• [EXERCISE] Return the lines below, unchanged, in full.

• [THE INPUT]
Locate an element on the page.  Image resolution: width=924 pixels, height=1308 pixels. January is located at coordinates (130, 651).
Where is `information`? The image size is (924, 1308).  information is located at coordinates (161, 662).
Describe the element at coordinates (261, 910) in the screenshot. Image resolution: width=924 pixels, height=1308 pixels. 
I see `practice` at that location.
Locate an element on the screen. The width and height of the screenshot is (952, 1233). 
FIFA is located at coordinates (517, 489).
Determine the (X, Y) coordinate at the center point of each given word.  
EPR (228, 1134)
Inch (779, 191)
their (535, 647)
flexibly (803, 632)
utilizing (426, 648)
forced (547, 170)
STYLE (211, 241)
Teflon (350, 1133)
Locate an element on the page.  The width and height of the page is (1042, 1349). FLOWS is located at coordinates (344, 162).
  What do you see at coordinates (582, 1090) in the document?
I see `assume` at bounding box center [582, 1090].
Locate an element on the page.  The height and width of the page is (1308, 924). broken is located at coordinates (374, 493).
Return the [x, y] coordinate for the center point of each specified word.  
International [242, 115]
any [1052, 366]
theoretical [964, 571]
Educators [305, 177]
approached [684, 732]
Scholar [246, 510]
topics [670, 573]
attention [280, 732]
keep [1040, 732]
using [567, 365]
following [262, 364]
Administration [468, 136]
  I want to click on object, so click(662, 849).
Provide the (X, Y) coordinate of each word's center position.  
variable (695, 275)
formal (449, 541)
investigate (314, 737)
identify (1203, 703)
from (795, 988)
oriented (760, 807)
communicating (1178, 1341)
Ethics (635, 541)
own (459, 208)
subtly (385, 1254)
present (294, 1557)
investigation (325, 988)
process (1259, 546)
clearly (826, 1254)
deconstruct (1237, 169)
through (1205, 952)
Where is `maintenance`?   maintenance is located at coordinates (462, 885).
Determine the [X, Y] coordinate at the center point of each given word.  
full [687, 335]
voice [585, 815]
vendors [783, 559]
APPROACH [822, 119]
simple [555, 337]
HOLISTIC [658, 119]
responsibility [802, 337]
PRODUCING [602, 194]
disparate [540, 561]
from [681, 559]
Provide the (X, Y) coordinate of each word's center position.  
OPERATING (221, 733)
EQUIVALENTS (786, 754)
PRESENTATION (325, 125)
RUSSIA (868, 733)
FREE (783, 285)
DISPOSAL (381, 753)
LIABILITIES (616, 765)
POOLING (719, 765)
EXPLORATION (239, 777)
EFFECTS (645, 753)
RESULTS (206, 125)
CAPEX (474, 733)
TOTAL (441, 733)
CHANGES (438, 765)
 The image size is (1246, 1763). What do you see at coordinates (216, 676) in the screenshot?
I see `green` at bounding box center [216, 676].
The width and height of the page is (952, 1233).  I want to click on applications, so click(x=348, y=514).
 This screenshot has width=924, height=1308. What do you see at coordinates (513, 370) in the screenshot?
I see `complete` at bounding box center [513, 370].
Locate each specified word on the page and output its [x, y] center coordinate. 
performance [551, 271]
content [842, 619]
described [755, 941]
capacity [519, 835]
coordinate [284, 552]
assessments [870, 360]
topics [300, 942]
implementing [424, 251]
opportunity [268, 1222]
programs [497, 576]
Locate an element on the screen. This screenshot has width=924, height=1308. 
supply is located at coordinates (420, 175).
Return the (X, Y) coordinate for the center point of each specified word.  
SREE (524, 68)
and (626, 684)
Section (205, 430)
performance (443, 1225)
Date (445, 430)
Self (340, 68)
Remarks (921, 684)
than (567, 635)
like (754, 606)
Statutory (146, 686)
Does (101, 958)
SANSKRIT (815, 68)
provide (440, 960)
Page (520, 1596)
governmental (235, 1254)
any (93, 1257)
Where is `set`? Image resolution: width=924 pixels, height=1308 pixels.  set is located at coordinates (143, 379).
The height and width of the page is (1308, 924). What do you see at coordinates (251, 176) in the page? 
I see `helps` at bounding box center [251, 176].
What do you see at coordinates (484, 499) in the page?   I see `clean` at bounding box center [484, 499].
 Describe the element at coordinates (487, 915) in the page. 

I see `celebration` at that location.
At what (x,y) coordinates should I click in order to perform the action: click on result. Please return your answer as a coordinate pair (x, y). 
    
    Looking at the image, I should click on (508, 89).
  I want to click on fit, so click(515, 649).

• [EXERCISE OUTPUT]
Locate an element on the page.  Image resolution: width=924 pixels, height=1308 pixels. January is located at coordinates (130, 651).
Where is `information`? The image size is (924, 1308).  information is located at coordinates (161, 662).
Describe the element at coordinates (261, 910) in the screenshot. Image resolution: width=924 pixels, height=1308 pixels. 
I see `practice` at that location.
Locate an element on the screen. The width and height of the screenshot is (952, 1233). 
FIFA is located at coordinates (517, 489).
Determine the (X, Y) coordinate at the center point of each given word.  
EPR (228, 1134)
Inch (779, 191)
their (535, 647)
flexibly (803, 632)
utilizing (426, 648)
forced (547, 170)
STYLE (211, 241)
Teflon (350, 1133)
Locate an element on the page.  The width and height of the page is (1042, 1349). FLOWS is located at coordinates (344, 162).
  What do you see at coordinates (582, 1090) in the document?
I see `assume` at bounding box center [582, 1090].
Locate an element on the page.  The height and width of the page is (1308, 924). broken is located at coordinates (374, 493).
Return the [x, y] coordinate for the center point of each specified word.  
International [242, 115]
any [1052, 366]
theoretical [964, 571]
Educators [305, 177]
approached [684, 732]
Scholar [246, 510]
topics [670, 573]
attention [280, 732]
keep [1040, 732]
using [567, 365]
following [262, 364]
Administration [468, 136]
  I want to click on object, so click(662, 849).
Provide the (X, Y) coordinate of each word's center position.  
variable (695, 275)
formal (449, 541)
investigate (314, 737)
identify (1203, 703)
from (795, 988)
oriented (760, 807)
communicating (1178, 1341)
Ethics (635, 541)
own (459, 208)
subtly (385, 1254)
present (294, 1557)
investigation (325, 988)
process (1259, 546)
clearly (826, 1254)
deconstruct (1237, 169)
through (1205, 952)
Where is `maintenance`?   maintenance is located at coordinates (462, 885).
Determine the [X, Y] coordinate at the center point of each given word.  
full [687, 335]
voice [585, 815]
vendors [783, 559]
APPROACH [822, 119]
simple [555, 337]
HOLISTIC [658, 119]
responsibility [802, 337]
PRODUCING [602, 194]
disparate [540, 561]
from [681, 559]
Provide the (X, Y) coordinate of each word's center position.  
OPERATING (221, 733)
EQUIVALENTS (786, 754)
PRESENTATION (325, 125)
RUSSIA (868, 733)
FREE (783, 285)
DISPOSAL (381, 753)
LIABILITIES (616, 765)
POOLING (719, 765)
EXPLORATION (239, 777)
EFFECTS (645, 753)
RESULTS (206, 125)
CAPEX (474, 733)
TOTAL (441, 733)
CHANGES (438, 765)
 The image size is (1246, 1763). What do you see at coordinates (216, 676) in the screenshot?
I see `green` at bounding box center [216, 676].
The width and height of the page is (952, 1233).  I want to click on applications, so click(x=348, y=514).
 This screenshot has width=924, height=1308. What do you see at coordinates (513, 370) in the screenshot?
I see `complete` at bounding box center [513, 370].
Locate each specified word on the page and output its [x, y] center coordinate. 
performance [551, 271]
content [842, 619]
described [755, 941]
capacity [519, 835]
coordinate [284, 552]
assessments [870, 360]
topics [300, 942]
implementing [424, 251]
opportunity [268, 1222]
programs [497, 576]
Locate an element on the screen. This screenshot has width=924, height=1308. 
supply is located at coordinates (420, 175).
Return the (X, Y) coordinate for the center point of each specified word.  
SREE (524, 68)
and (626, 684)
Section (205, 430)
performance (443, 1225)
Date (445, 430)
Self (340, 68)
Remarks (921, 684)
than (567, 635)
like (754, 606)
Statutory (146, 686)
Does (101, 958)
SANSKRIT (815, 68)
provide (440, 960)
Page (520, 1596)
governmental (235, 1254)
any (93, 1257)
Where is `set`? Image resolution: width=924 pixels, height=1308 pixels.  set is located at coordinates (143, 379).
The height and width of the page is (1308, 924). What do you see at coordinates (251, 176) in the page? 
I see `helps` at bounding box center [251, 176].
What do you see at coordinates (484, 499) in the page?   I see `clean` at bounding box center [484, 499].
 Describe the element at coordinates (487, 915) in the page. 

I see `celebration` at that location.
At what (x,y) coordinates should I click in order to perform the action: click on result. Please return your answer as a coordinate pair (x, y). 
    
    Looking at the image, I should click on (508, 89).
  I want to click on fit, so click(515, 649).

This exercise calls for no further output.